Just got diagnosed With Gastric Cancer!
I was recently (Oct. 23rd) diagnosed with between a stage 2 and 3 gastric cancer in the GI junction. My doctor is treating me with Taxol and Carboplatin, but the side effects are just brutal! Shaking, lots of stomach pain, and extreme fatigue as well as lots of chest pain and shortness of breath.
I just wondered if these drugs are used in combination normally to treat adenocarcinoma of the GI junction. My doctor says the PET SCAN shows no spread to other organs ... no metastases, and he wants to hit it real hard before stomach surgery to make sure it doesn't spread.
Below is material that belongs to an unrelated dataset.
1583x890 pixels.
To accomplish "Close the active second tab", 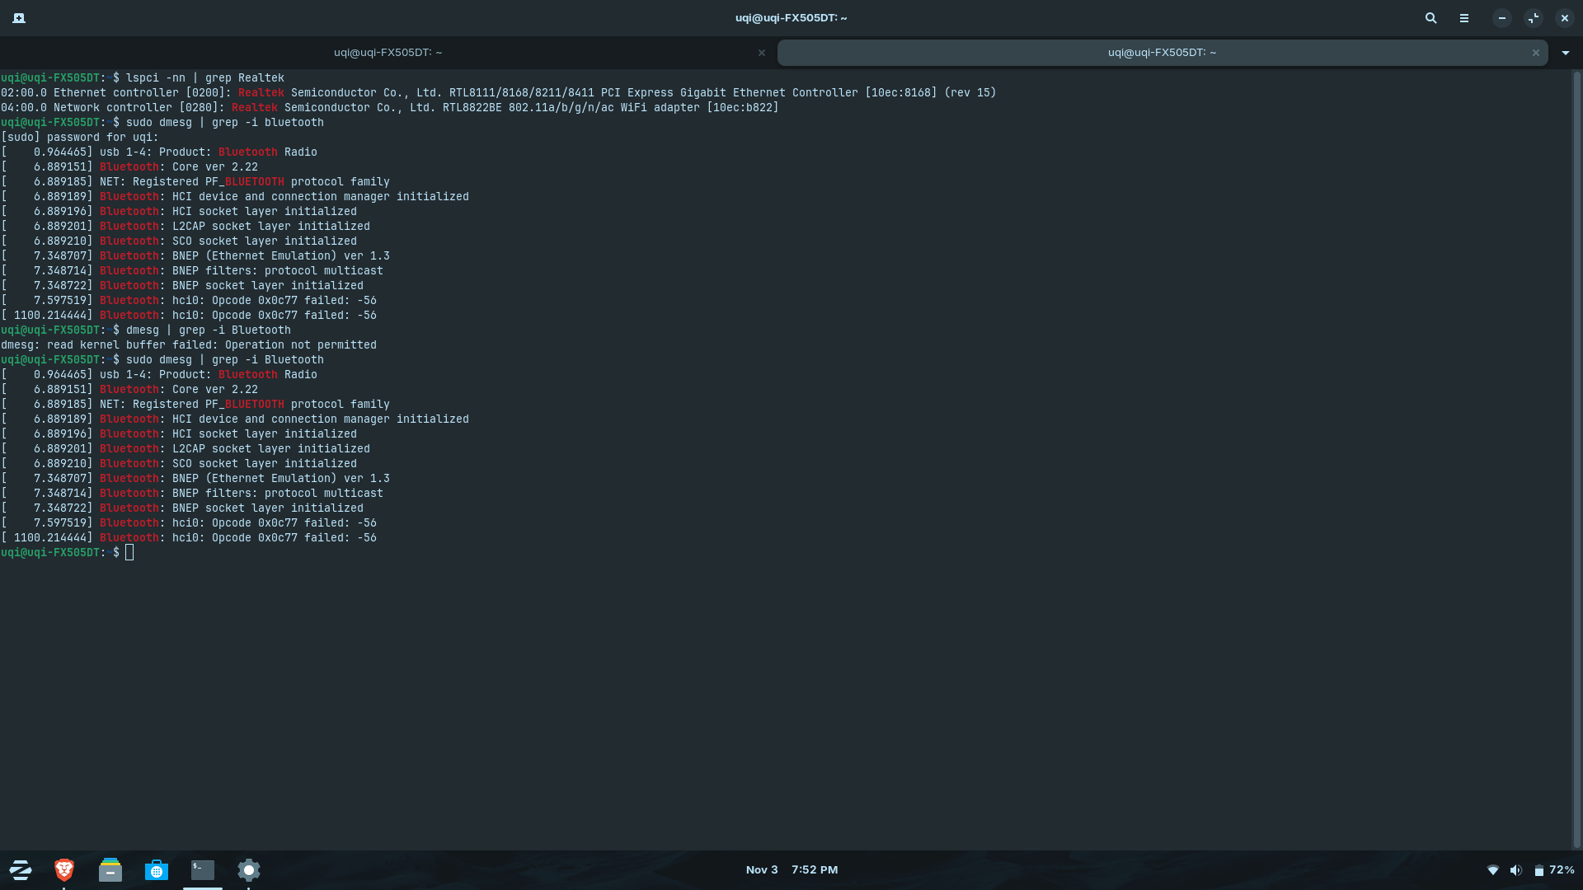I will [1536, 53].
Then, they plan to take my whole stomach out! It's only a 4 mm area and its way up high in the stomach and maybe could be treated as an esophageal malignancy he says, so I don't know what he is doing to me, but I'm not sure I'm even going to make it through the treatment phase at all. It has just wiped me out! I already have two blood clots in my left arm (DVTs) and my right leg and ankle are twice the size of the left one from all the swelling. Also I now have a bad bladder infection.
Doctor says he is "hopeful" they can knock this out; get my stomach surgery and then more chemo, but this is just so brutal on me I am wondering if he knows what he is doing ... any feedback on this?
Just Got Diagnosed With Gastric Cancer
Hi Barbara, thanks for getting in touch and sorry you have been having such a terrible time having recently been diagnosed.
Taxol or Paclitaxel is in the same family of drugs as Docetaxol
. They are mitotic inhibitors which prevent cell division by stabilizing the microtubules in the tumor cell.
The drug is commonly given in combination therapy and in your case Carboplatin. As you mention, the side effects are brutal and are similar to a lot of other chemotherapy agents
. As well as the ones you have already mentioned, other common effects are nausea, diarrhea, skin rashes, mucositis (sore, ulcerated mouth), muscle pains, neutropenia and infection in the 2 weeks post treatment plus many more.
They can be used in gastric cancer as well as esophageal and gynecological malignancies such as endometrial (womb) or ovarian tumors. They have also been used in lung tumors.
Normally, they are given intravenously through a Hickman line, long line or cannula in your arm.
The response rates have been shown to be between 23% and 46%.
I hope all goes well with your treatment and the many challenges you have ahead having just been diagnosed with gastric cancer.